Many counties have adopted a "fill in the blank" form complaint where boxes are checked and a few paragraphs describing the particular event leading to the specific lawsuit are inserted in the appropriate places.
Remember that most of the language used is standardized from complaint to complaint and while this particular one may rant and rave about you or your organization, you will be comforted to know that all complaints rant and rave in the same fashion.
This is the first of a two-part series on what non-profits should do when a lawsuit is filed against them. Part 2 of the series can be found here.
When Can a Lawsuit Be Filed?
In each state, there are various statutes of limitations or time limits in which a lawsuit must be filed for damaged persons to protect their claims and preserve their rights. In cases claiming bodily injury, persons who are injured must have concluded their claim within a specified time from the date of the incident, or file a lawsuit by the close of court on that specified date if they wish to pursue the claim.
Minors enjoy additional protection under the law. They have until a specified time past their date of majority to file a lawsuit, regardless of when the accident happened.
The statute of limitations for property damage or breach of a written contract may even be longer.
In some cases, people with mental infirmities may have no applicable statutes of limitations.
What Court Will Be Used?
Each state differs and some have names you may not have heard before. In California, for example, there are two levels of state courts where most of the lawsuits will likely be heard. These are Small Claims and Superior Courts.
Small Claims Court has a jurisdictional limit, usually in the range of $5,000 to $7,500. Claims for larger amounts cannot be filed in Small Claims. Attorneys are often not permitted in Small Claims Court. The parties represent themselves.
Superior Court is where most of the lawsuits in which nonprofits are likely to be involved in will be filed. There is no limit to the amount of damages that can be awarded in Superior Court unless there is a specific statutory cap.
Federal Court is the most likely place for employment cases involving allegations of discrimination or harassment. Cases involving out-of-state parties are also candidates for Federal Court.

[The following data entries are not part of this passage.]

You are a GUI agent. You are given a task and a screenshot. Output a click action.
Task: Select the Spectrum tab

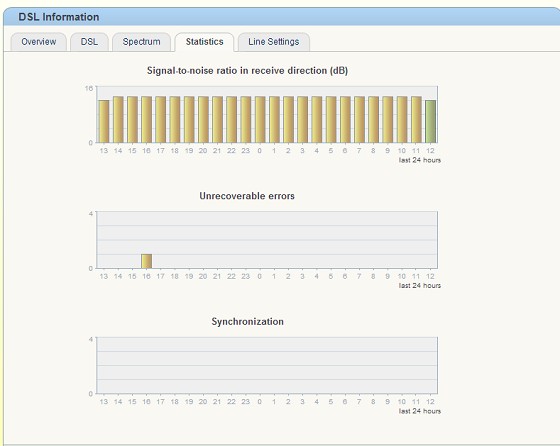point(141,42)
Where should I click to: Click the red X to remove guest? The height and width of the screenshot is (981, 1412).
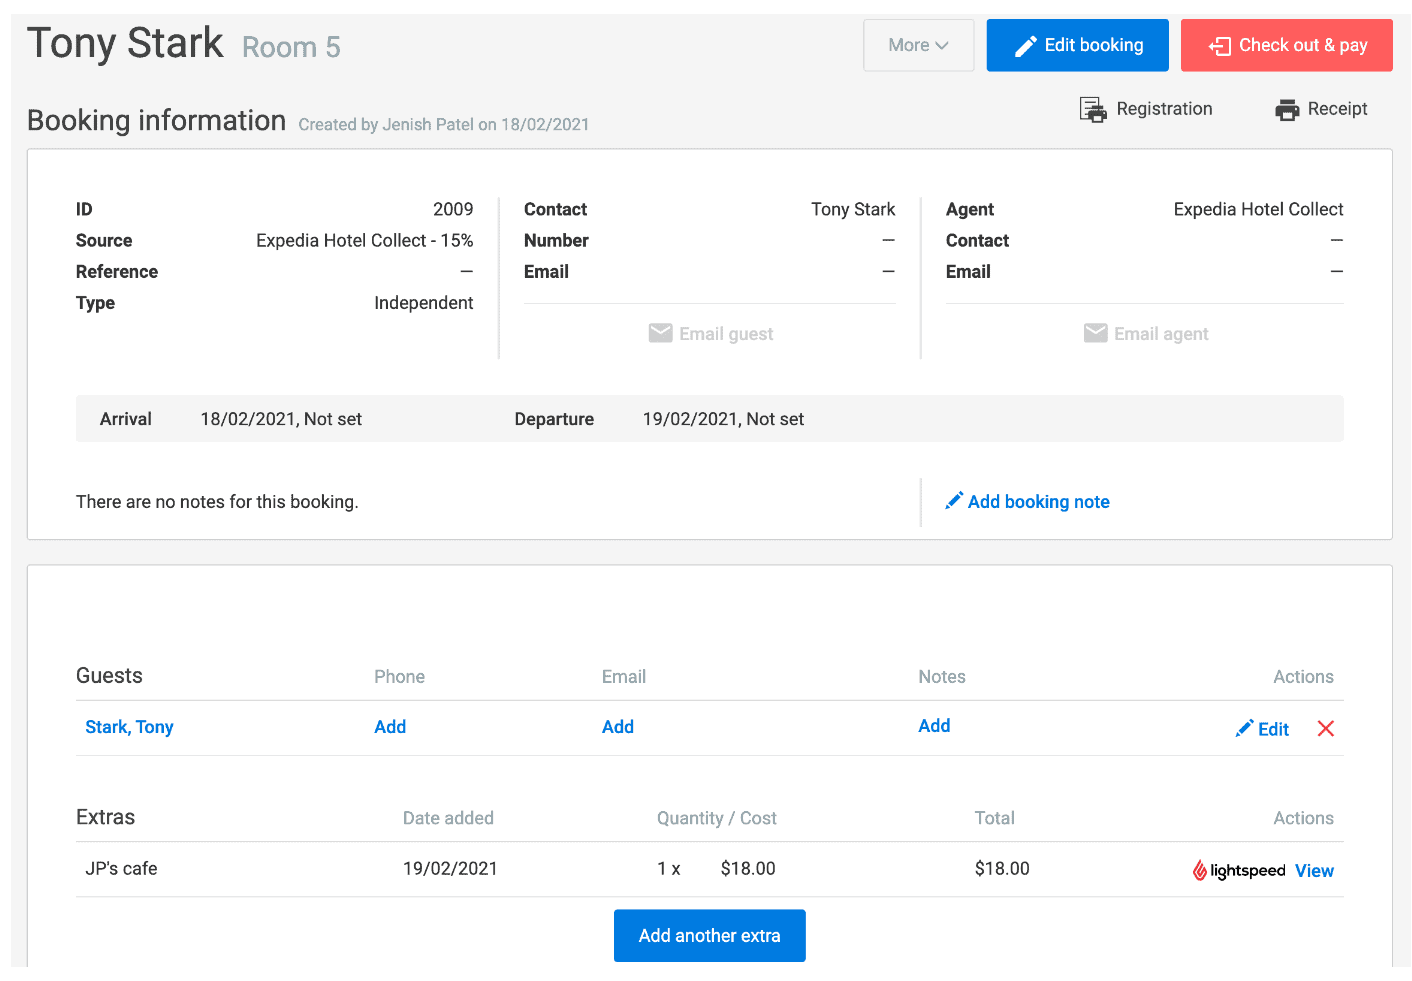(x=1325, y=729)
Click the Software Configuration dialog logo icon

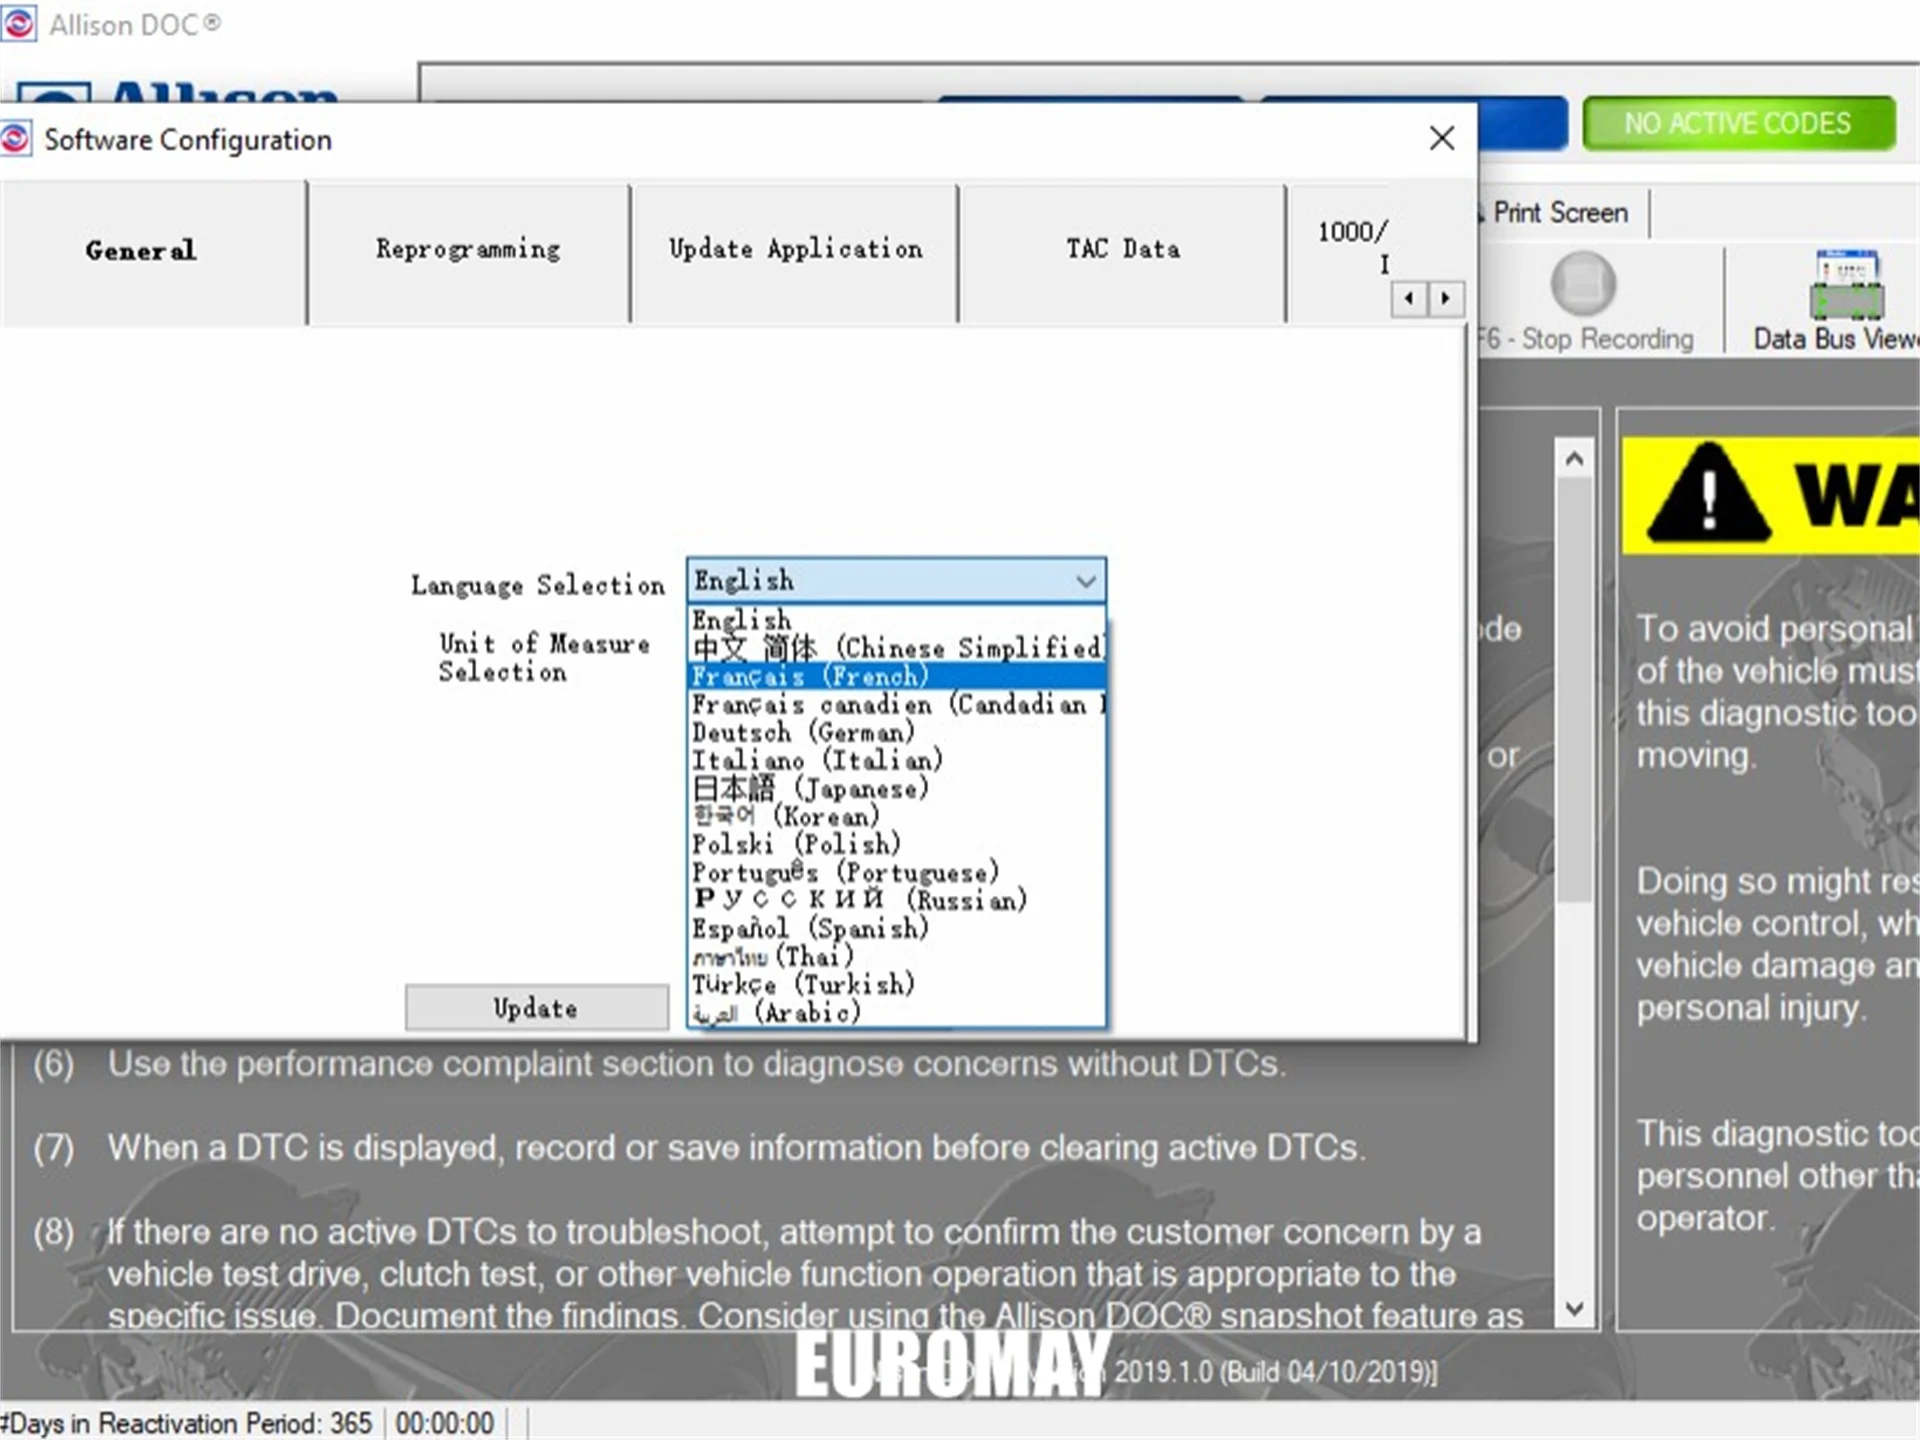(x=16, y=139)
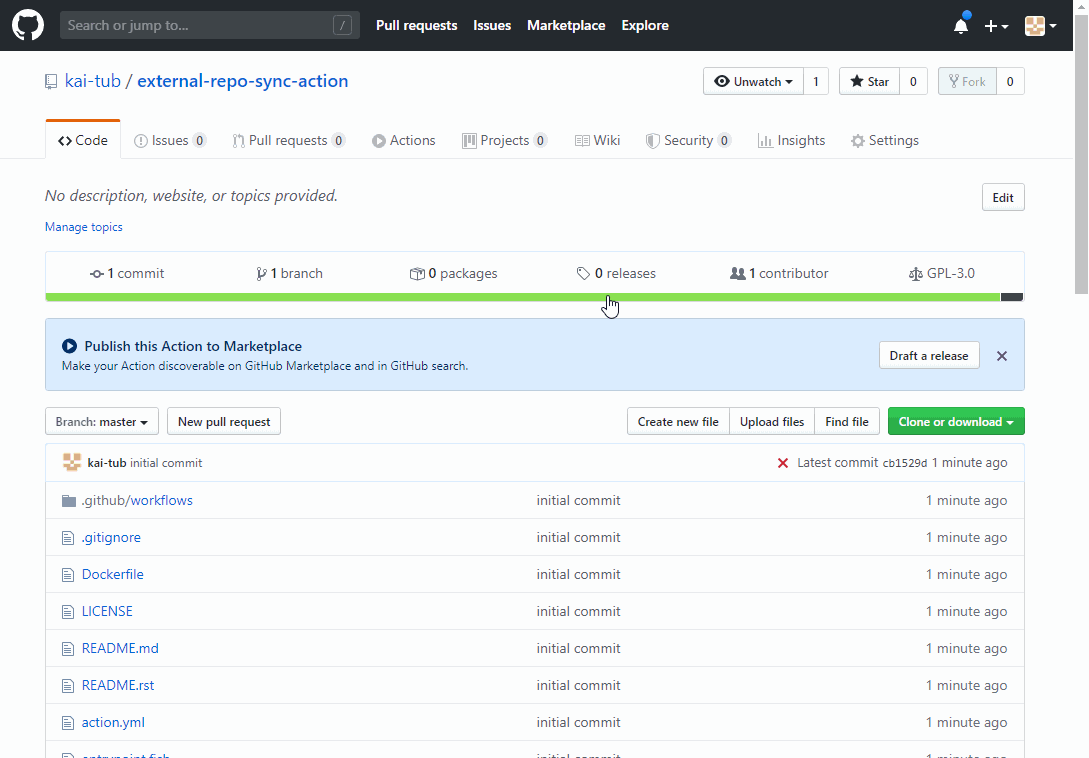Click the search or jump to field

pyautogui.click(x=209, y=25)
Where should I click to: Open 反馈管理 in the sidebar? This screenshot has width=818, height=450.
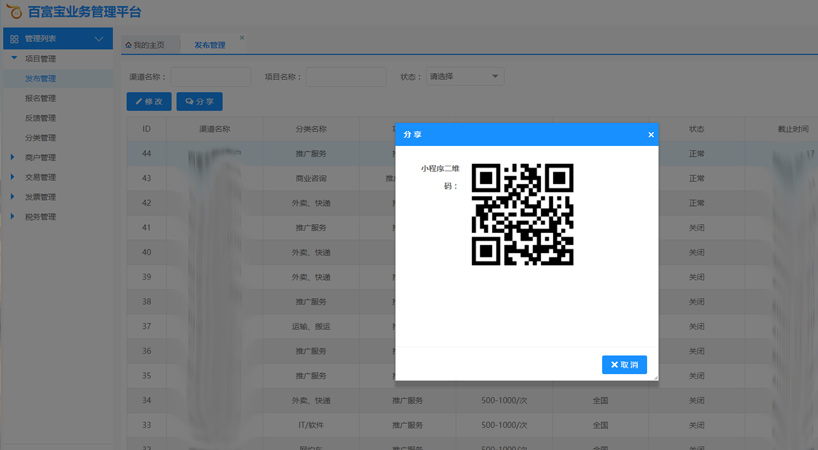[x=40, y=118]
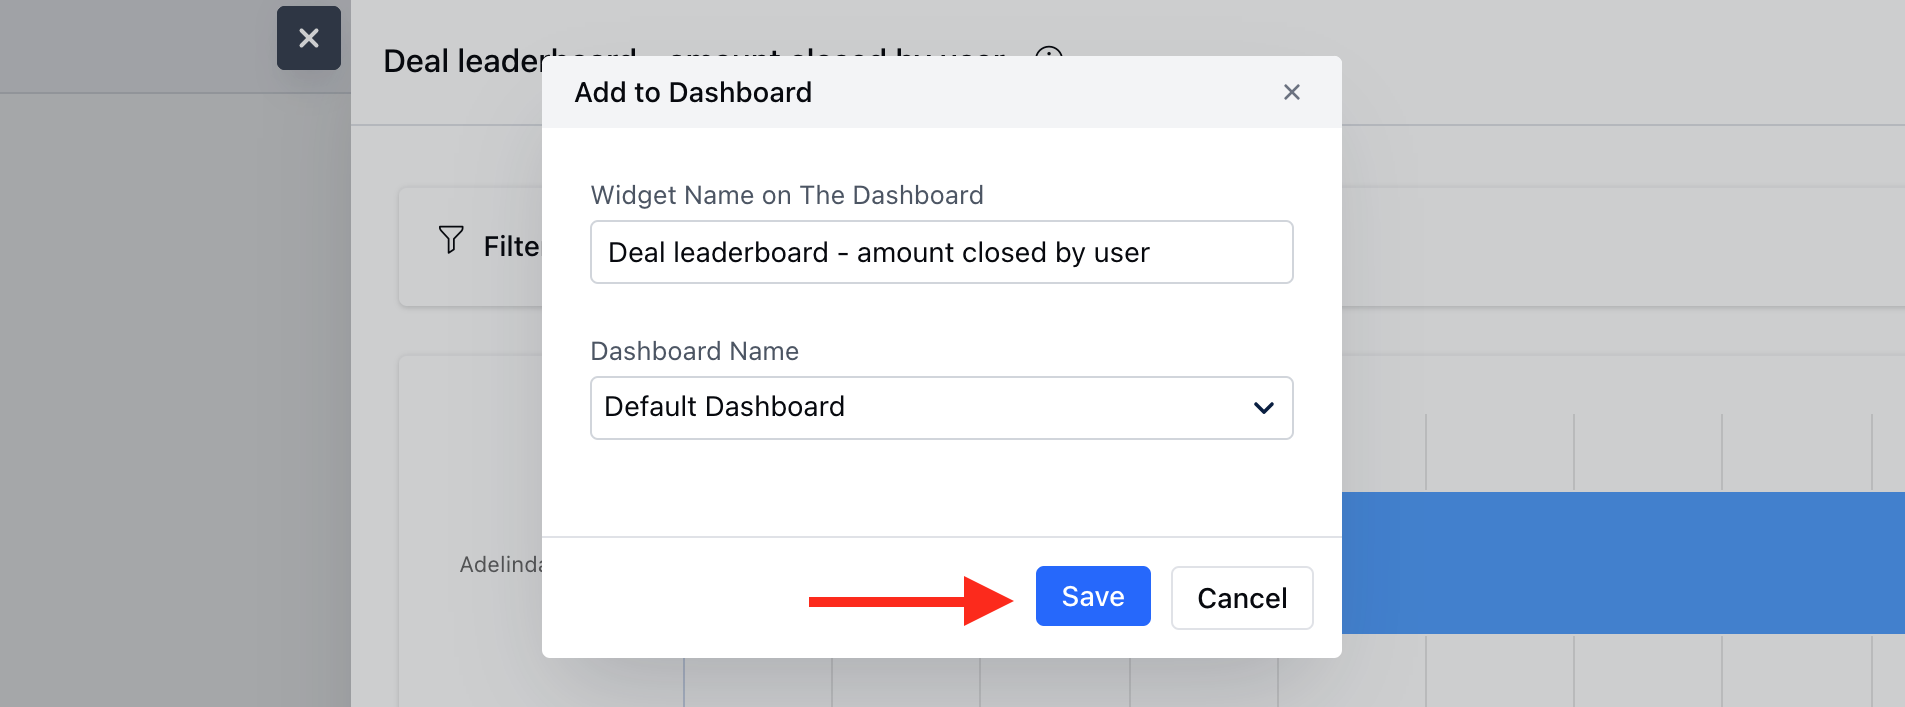Click the Widget Name on The Dashboard label
1905x707 pixels.
[787, 195]
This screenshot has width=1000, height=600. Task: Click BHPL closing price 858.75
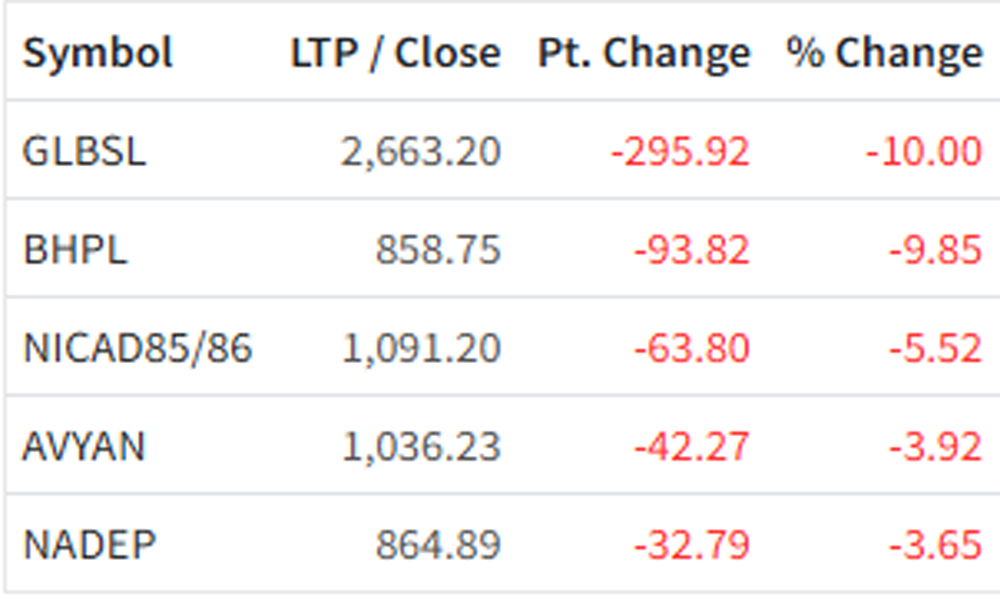438,249

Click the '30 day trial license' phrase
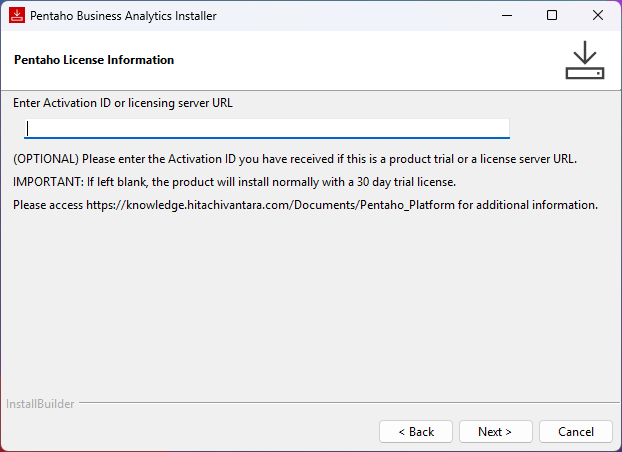pos(398,182)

Where Will the Lawsuit Be Filed?
The geographical location of the court depends on where the accident or alleged wrongdoing happened, where the plaintiff lives, or where the defendant does business. The lawsuit is usually filed in the county where the event happened, but there are exceptions. If the plaintiff lives in a different county, the court may permit the lawsuit to be brought in that county rather than the one where the event occurred.